To address our research question, we will use **linear regression** to analyze the relationship between `age`, `gender`, and `played_hours` for players classified as **Regular**. Linear regression is appropriate because it helps quantify how these factors influence total playtime in a straightforward manner. This method assumes that `age` and `gender` have a measurable impact on playtime, allowing us to determine if younger players generally play more and whether gender plays a role in gaming behavior.  

However, there are some limitations to consider. Outliers, such as players with exceptionally high or low playtime, could skew the results and make the model less accurate. Additionally, `age` and `gender` may not be the only factors influencing playtime—other elements like gaming preferences, skill level, or external commitments could also play a role, which our model does not account for.  
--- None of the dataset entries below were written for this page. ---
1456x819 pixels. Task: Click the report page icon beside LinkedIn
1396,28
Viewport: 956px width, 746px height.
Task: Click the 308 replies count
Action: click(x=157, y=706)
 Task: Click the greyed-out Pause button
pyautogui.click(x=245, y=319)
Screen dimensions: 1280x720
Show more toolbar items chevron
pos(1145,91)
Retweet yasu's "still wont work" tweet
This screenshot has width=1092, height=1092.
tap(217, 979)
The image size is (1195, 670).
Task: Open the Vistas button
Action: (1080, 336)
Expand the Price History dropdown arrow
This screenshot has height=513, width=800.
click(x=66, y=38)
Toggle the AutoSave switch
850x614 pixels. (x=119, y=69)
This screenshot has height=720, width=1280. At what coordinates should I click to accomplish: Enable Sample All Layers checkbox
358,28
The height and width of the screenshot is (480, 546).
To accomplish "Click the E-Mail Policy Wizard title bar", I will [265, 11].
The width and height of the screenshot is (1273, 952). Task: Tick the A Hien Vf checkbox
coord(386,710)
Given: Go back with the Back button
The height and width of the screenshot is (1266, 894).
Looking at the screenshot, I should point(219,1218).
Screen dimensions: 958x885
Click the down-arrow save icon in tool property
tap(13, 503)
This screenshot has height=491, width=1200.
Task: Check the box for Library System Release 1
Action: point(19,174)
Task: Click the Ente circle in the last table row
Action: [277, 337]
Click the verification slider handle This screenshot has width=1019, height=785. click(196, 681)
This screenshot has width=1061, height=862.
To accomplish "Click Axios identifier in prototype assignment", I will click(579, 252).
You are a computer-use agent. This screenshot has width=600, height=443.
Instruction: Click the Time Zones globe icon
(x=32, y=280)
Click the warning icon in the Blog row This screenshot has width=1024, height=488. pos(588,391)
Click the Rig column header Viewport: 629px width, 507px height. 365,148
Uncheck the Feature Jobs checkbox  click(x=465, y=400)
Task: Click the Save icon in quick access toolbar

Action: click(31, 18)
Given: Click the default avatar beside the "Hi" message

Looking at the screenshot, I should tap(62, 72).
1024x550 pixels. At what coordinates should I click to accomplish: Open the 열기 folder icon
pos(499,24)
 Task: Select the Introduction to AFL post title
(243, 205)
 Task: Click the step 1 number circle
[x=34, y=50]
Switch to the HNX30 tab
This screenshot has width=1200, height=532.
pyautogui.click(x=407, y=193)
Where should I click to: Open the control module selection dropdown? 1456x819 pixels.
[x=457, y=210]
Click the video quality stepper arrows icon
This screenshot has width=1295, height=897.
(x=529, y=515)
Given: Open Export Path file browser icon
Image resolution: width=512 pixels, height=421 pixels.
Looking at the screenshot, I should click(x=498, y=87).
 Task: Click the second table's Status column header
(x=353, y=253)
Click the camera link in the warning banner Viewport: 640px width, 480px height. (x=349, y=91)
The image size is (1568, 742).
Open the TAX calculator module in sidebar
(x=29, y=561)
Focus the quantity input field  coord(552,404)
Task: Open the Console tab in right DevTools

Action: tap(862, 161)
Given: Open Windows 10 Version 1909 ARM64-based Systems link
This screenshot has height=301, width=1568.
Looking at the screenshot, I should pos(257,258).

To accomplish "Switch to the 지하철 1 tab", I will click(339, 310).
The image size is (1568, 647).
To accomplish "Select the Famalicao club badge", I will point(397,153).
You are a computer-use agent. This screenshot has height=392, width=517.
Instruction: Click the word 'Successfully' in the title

To ensure the reliability of our findings, we will **split the dataset into 70% training data and 30% test data**, allowing us to test how well our model generalizes to new players. We will also apply **cross-validation (CV fold)** to further improve accuracy and reduce overfitting. The performance of the model will be evaluated using **Root Mean Squared Error (RMSE)** and **Root Mean Squared Percentage Error (RMSPE)**, which measure how close the predicted playtime values are to the actual values. These steps will help determine whether `age` and `gender` are meaningful predictors of total playtime among Regular players.